27 October 1797

William Godwin to Mary Hays, [Little John Street], 27 October 1797.1

You appear to me not to attend properly to the distinction between intimacy & mutual esteem. It is with some reluctance I separate myself from you as to the former. But I am not of a temper to support an intercourse when all my words & actions are to be tortured, & misconstrued into tyranny. If I know anything, I now that those very things which you have characterised by that opprobrious name, flowed solely from kindness & singleness of heart.

So much for intimacy. Of your esteem I believe it is not in your power to deprive me. As little do I wish to withhold mine from you. There is therefore no reason why we should avoid each other. All I object to, is long & confidential conversations, which, as I have said before, you have precluded, by poisoning the very springs of confidence. I shall be gratified, if you will call on me to receive the trifles that have been mentioned. There is no reason in the world why you should not call, as often as you wish, to see the children, or to see me, when you shall be desirous of hearing of my health or prosperity. There are not a great many persons in whose peace I more interest myself than I do in yours, though you, by the jaundice in your own eye, have compelled me to put a curb upon myself as to the means, most obviously in my power, of contributing to it.
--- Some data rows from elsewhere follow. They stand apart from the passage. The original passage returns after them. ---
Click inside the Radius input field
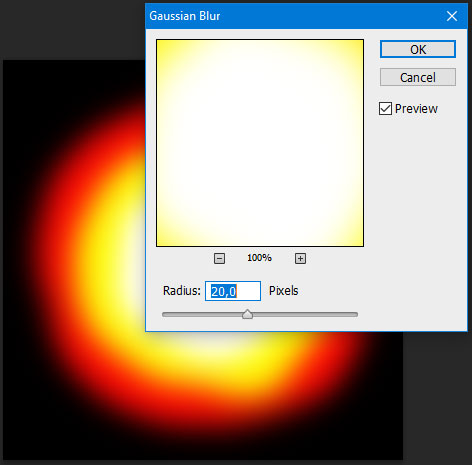Screen dimensions: 472x465 pos(233,291)
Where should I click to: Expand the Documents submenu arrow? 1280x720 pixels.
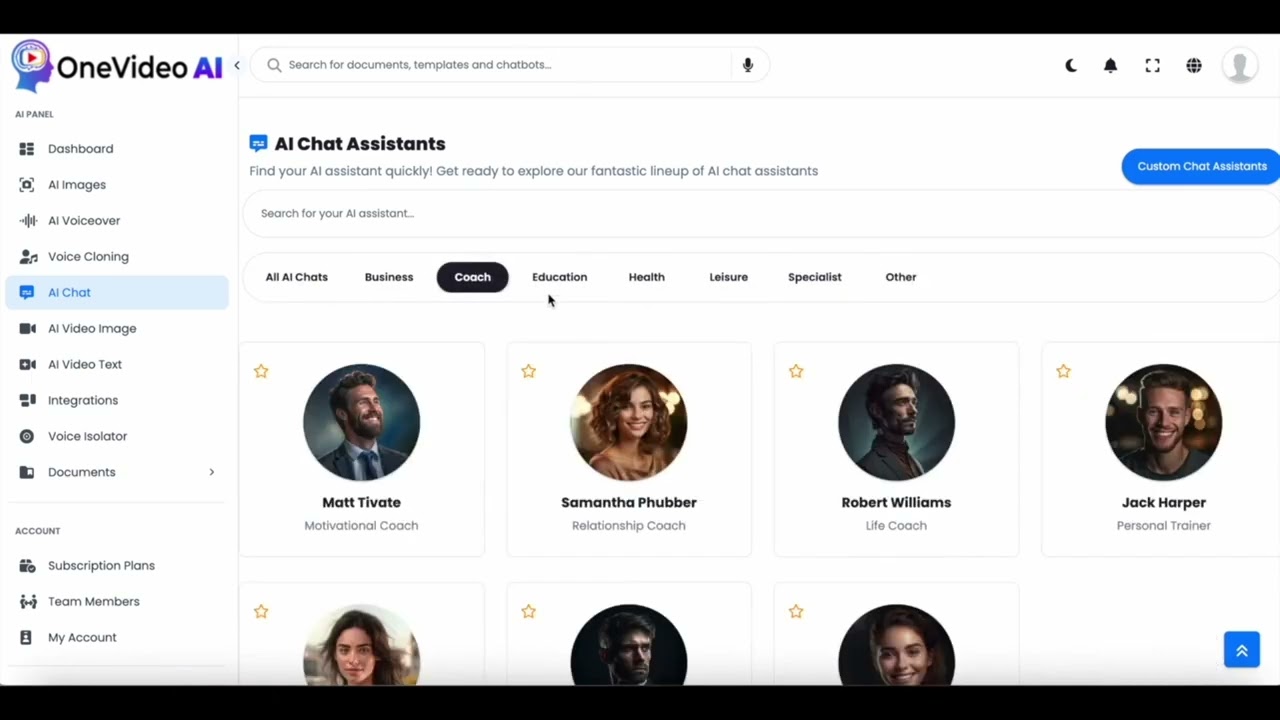click(x=211, y=472)

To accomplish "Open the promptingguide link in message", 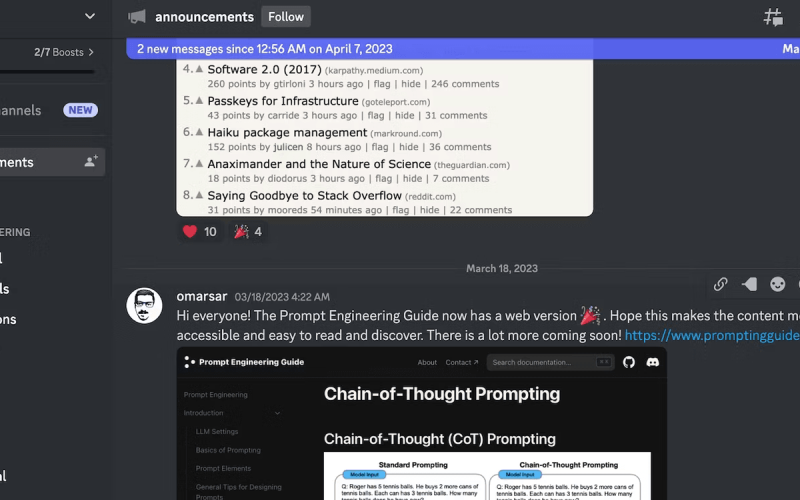I will click(x=712, y=335).
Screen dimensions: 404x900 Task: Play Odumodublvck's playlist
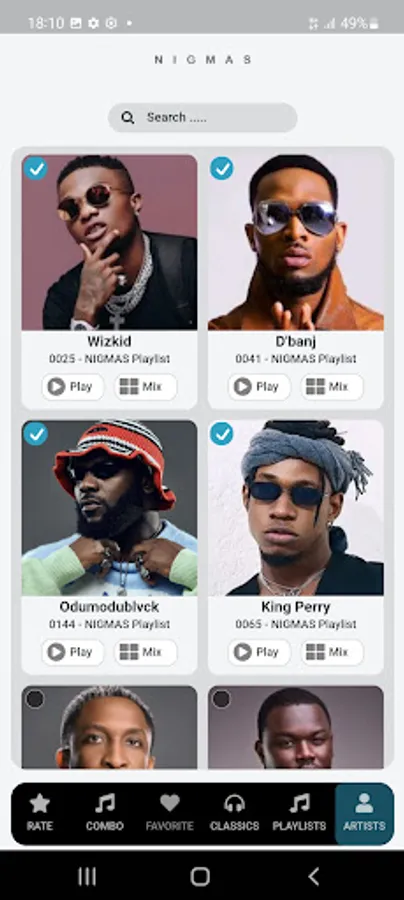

The question you start of your manuscript2 is of a different nature. Friendly criticism is beyond most things a matter of a confidential nature. It is with caution & trepidation I ever venture upon it. I am nothing in that field, if not perfectly free. After what has passed between us upon this occasion, I should watch my words, & be perplexed beyond the limits between honesty & the fear of misconstruction. I should torment myself in vain, & I cannot attempt the task.

W Godwin

Oct. 27. 1797.

1 MS Abinger c. 22, fols 78-79, Bodleian Library, Oxford; Brooks, Correspondence 467-68; Clemit, Letters 1.267-68. According to his dairy, Godwin had met Hays (not by design) at the Fenwicks the previous day.

2 Most likely this is the manuscript of Hays's next novel, The Victim of Prejudice (1799).